Exercise material:
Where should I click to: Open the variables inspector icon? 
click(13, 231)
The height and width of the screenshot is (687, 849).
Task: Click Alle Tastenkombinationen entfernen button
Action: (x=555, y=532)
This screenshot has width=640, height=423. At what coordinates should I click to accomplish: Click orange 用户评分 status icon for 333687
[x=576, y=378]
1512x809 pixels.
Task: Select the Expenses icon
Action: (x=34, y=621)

--

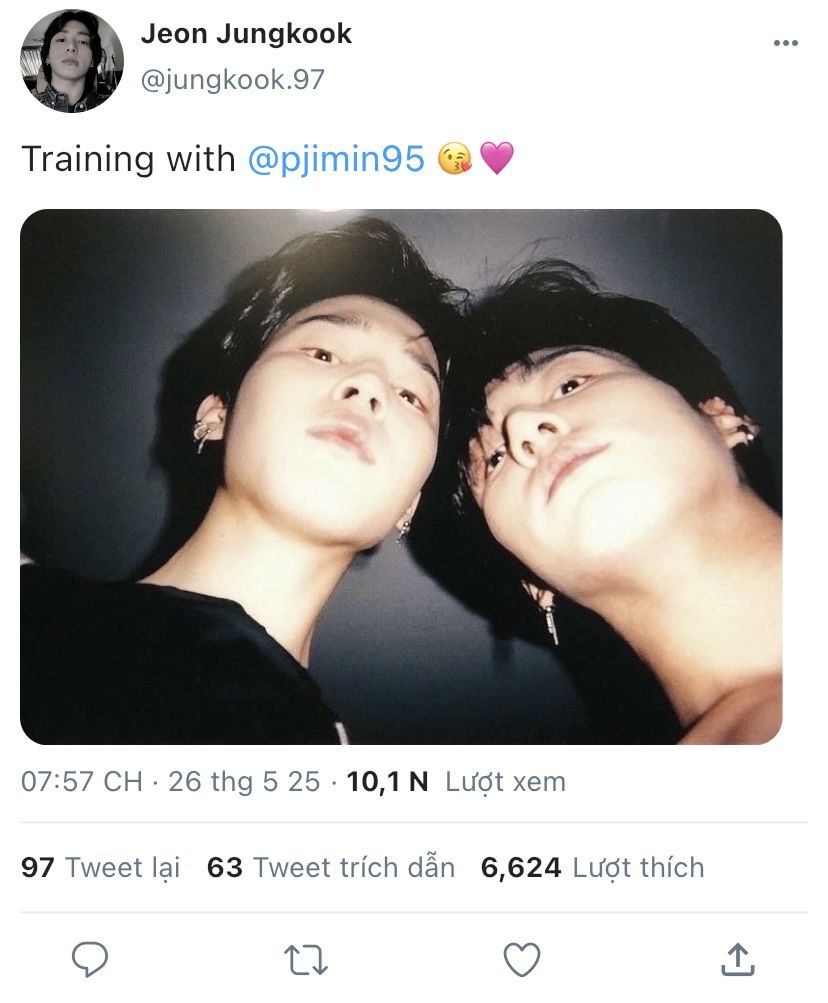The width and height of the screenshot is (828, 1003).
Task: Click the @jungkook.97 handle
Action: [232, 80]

Stated goal:
Pick out every line of the material above that contains the word "icon" and copy each of those lines.

Finished task:
Where should I click to: Open the variables inspector icon? 
This screenshot has width=640, height=423. At what coordinates should I click to accomplish: Click orange 用户评分 status icon for 333687
Task: Select the Expenses icon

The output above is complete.